Exhausted families trudged out of the Islamic State group’s last bastion in eastern Syria yesterday, as Kurdish-led forces boxed holdout militants into an ever-shrinking pocket.
Hundreds fled at night but hundreds more during the day as plumes of grey smoke billowed into the sky over Baghouz, where diehard IS fighters are making their last stand.
The extremist group declared a cross-border “caliphate” in Syria and Iraq in 2014, but various military campaigns have chipped it down to a fragment on the Iraqi border.
After a pause of more than a week to allow out civilians, the Syrian Democratic Forces (SDF) declared a last push to retake the pocket from the extremists on Saturday.
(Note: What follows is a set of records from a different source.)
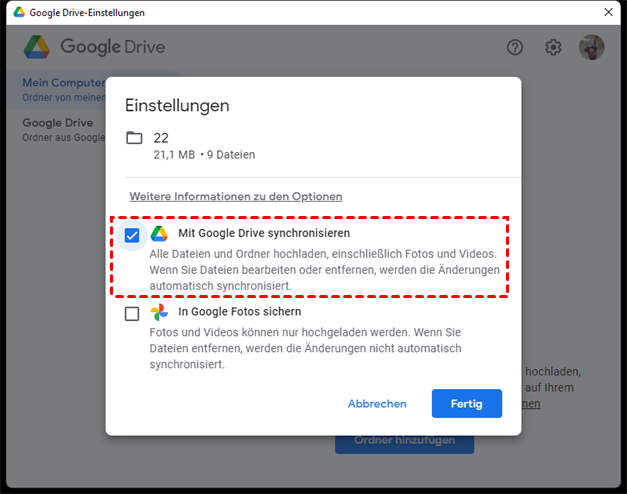
Task: Open the settings gear icon
Action: (553, 47)
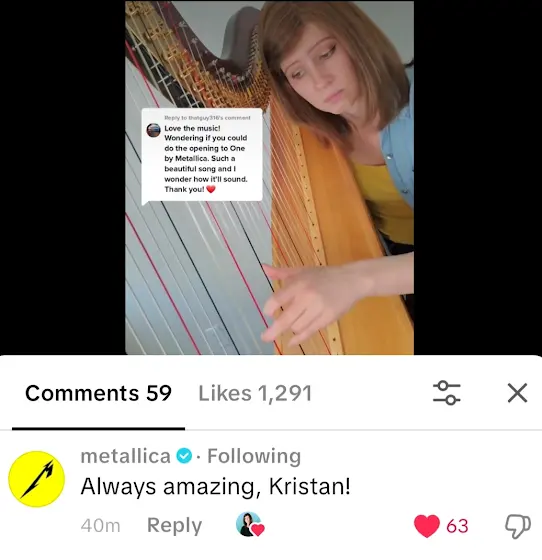
Task: Dislike the comment with thumbs-down icon
Action: coord(518,526)
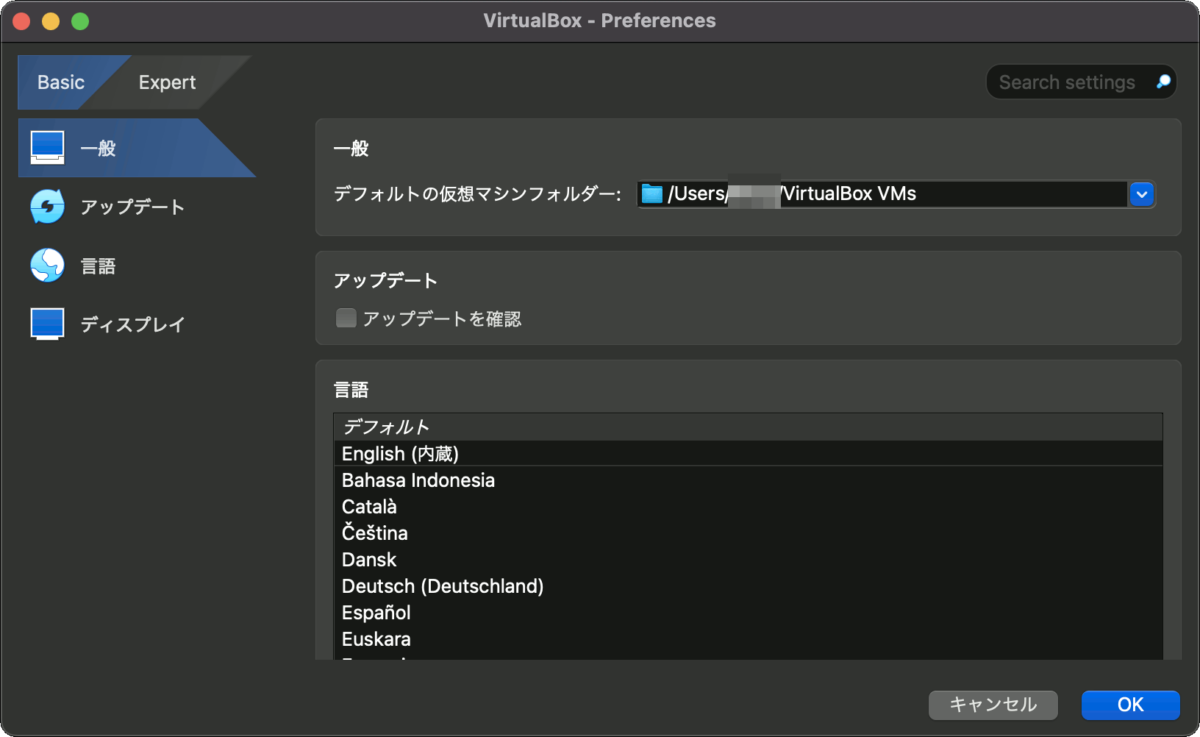1200x737 pixels.
Task: Enable the アップデートを確認 checkbox
Action: pyautogui.click(x=346, y=319)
Aided by the warplanes and artillery of a US-led coalition, the Kurdish-led alliance has pressed into a patch of less than four square kilometres (one square mile).SDF spokesman Mustefa Bali said 600 civilians fled the combat zone at night and the Syrian Observatory for Human Rights said another 350 made it out during the day.
The SDF have set up a pair of sand berms on a scrubby plateau overlooking Baghouz.
Most of the neighbourhoods visible along the hazy horizon are under their control, but the southernmost parts of the town — from which sounds of a firefight can be heard — are still held by IS.
Suddenly, black dots appeared on the dirt road that snakes across the plain from the ruins of the little town.
The SDF watched them warily at first, but as the group of about 25 people got closer, members of the Free Burma Rangers volunteer medical group scrambled down the hill to meet them.
There are no other NGOs or United Nations agencies present at the site.
Half a dozen among the new arrivals were adult men.
The rest were young children with dirty hair and women panting heavily after their odyssey out of Baghouz.
About half of them were Ukrainian or Russian women and their children, while most of the others were Syrian.
A 34-year-old woman from Crimea tore pieces of bread to give her three children.
She identified herself as Um Khaled and said she came to Syria five years ago after divorcing her Tatar husband.
Once there, she married an Azeri IS member and had two other children. “They are all fatherless now,” she said in broken Arabic, her voice shaking.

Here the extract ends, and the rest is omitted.